■ **SHORT TASK**
Copy the material between the lines holding "You are a computer-use" and "click(54, 39)", inclusive, and nothing else. Multiply each click coordinate by 1.35 and round to the nearest whole number, with halves rounding up. Leave the pictures out.

■ **GIVEN DATA**
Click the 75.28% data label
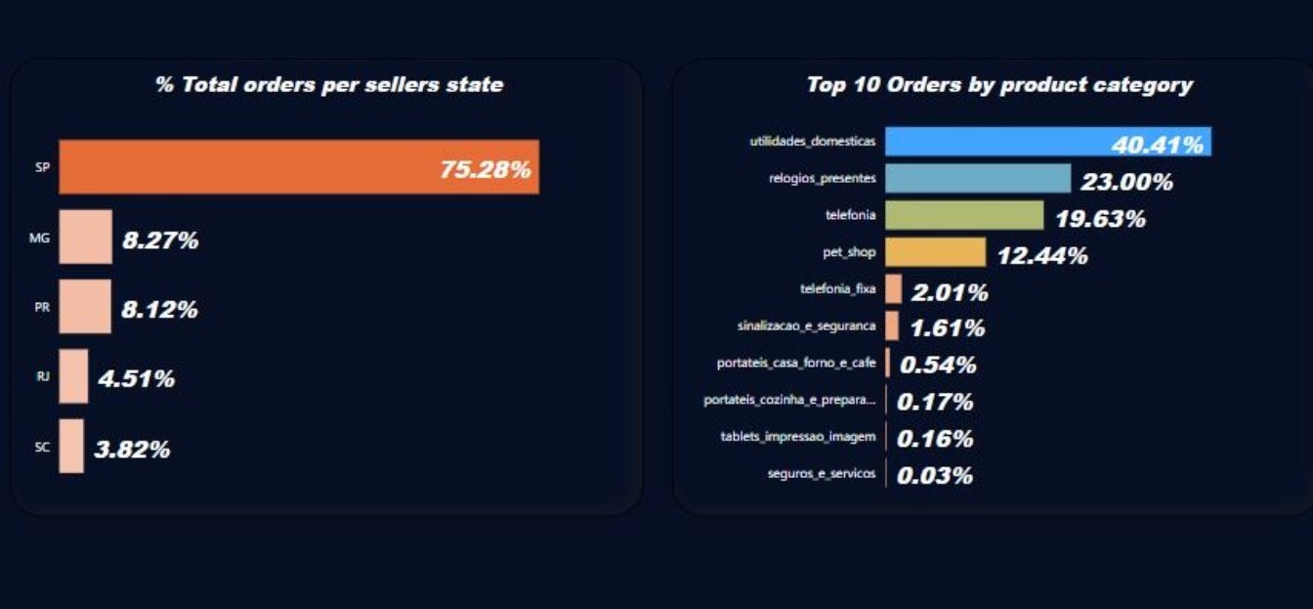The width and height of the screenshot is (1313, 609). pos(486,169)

---

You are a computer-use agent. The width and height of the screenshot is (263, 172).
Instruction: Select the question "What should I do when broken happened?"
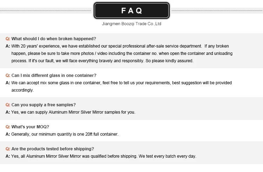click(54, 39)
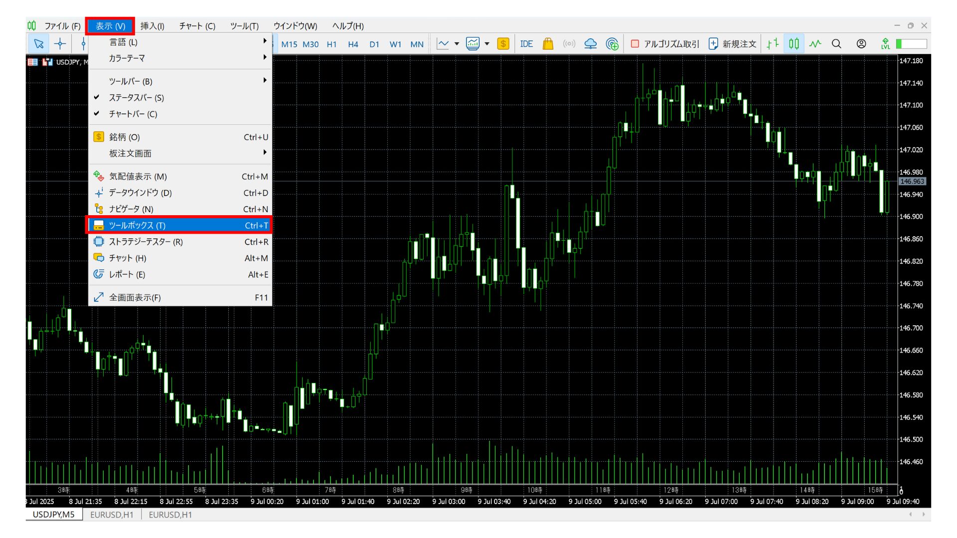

■ **ANSWER BELOW**
You are a computer-use agent. The width and height of the screenshot is (263, 172).
Instruction: Select the question "What should I do when broken happened?"
click(73, 53)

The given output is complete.